Friday, January 06, 2006

Is John Carroll in a Freefall?

For a few years now, we’ve been hearing reports that our alma mater, John Carroll University, has been increasingly hobbled by poor management. The problems, alas, seem to be growing ever worse. Some insiders are even wondering if the new president, Jesuit Fr. Bob Niehoff, something of a turnaround specialist with strength in organizational finance, might not have arrived on the scene too late to fix the organization’s multiplying dysfunctions. The school has to quickly cut $2.8 million from its budget by the end of the current school year, and we’re told one of the ways of doing that will be to not fill as many as a dozen tenure-track faculty positions, thus winnowing the teaching staff through attrition.

The roots of these financial problems are complicated. JCU, like many other colleges and universities, got fat and happy for years from generous alumni gifts and abundant federal aid. More recently, the feds have been in a cutting mode--just days before Christmas, the Senate cut nearly $13 billion once earmarked for student aid from the federal budget. But poor management is surely a large part of it. Perhaps the biggest boo boo was building a giant science center, that massive, hulking building (the Dolan Center) on the front lawn.

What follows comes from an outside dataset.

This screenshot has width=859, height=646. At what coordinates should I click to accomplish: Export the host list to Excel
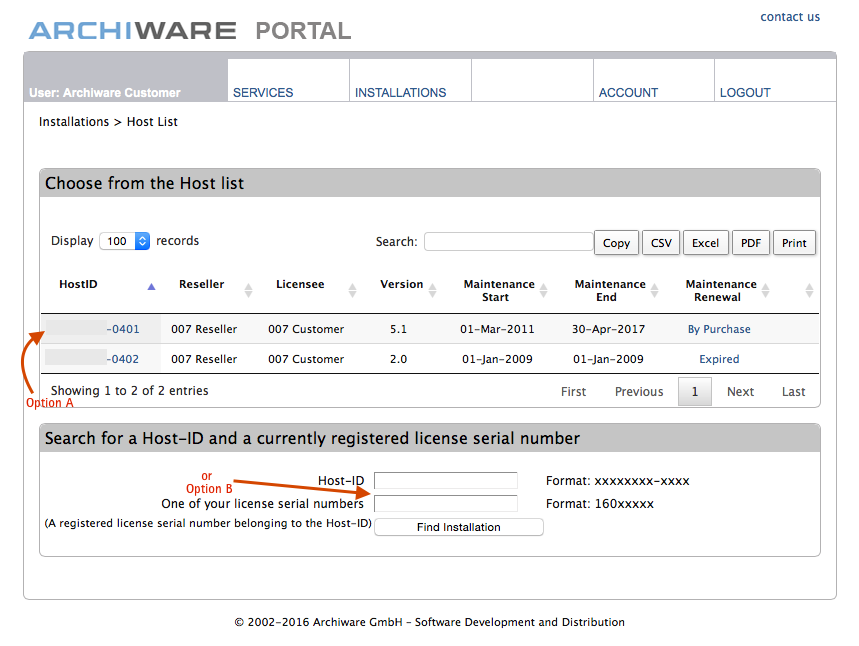(705, 243)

I'm told that former Development VP Peter Anagnastos (who was later pushed out, and who now works at Hawken School) kept telling anyone who would listen that the school could get the feds to pony up $20 million (or nearly one-third of its ultimate cost) for the building. But that money never came through. Now JCU is saddled with a too-large science building (which has no endowment for maintenance, another no-no, we're told) even as it has recently eliminated the graduate programs in physics and chemistry! Not to worry, the university is said to be adding a master’s program in philanthropy, to compete for the first time with Case’s Mandel Center for Nonprofits.

Meanwhile, the loss of good people who have nervously headed for the exits continues. Last year, the head of Career Services, the talented Dr. Dumont Owen, left for NOCHE, the trade association of regional colleges and universities. And more recently the head of admissions, John Gladstone (formerly a legendary Latin teacher at St. Ignatius High School and part of a large family with roots like Ivy in the Jesuit educational system), left too. Let’s hope the new prez, who has been having a number of well-received “town hall meetings,” can quickly get a handle on things.

His biggest task will be helping the community decide what this university is and should be all about. Not long ago, I ran into an old JCU acquaintance, a veteran member of the humanities faculty, and he put it in startling perspective. He had this to say (I'm paraphrasing): John Carroll used to be known as a good undergraduate liberal arts school, and then it became known as a strong business school (which once cranked out nearly all the accountants the industry needed). And now it wants to be known as a strong school for the hard sciences. In the process, its mission and identity have become impossibly blurred. I think he had it precisely right. And the real job of the new president, might I suggest, is to decide where this ship is headed, and to get it back on course. We wish him much success.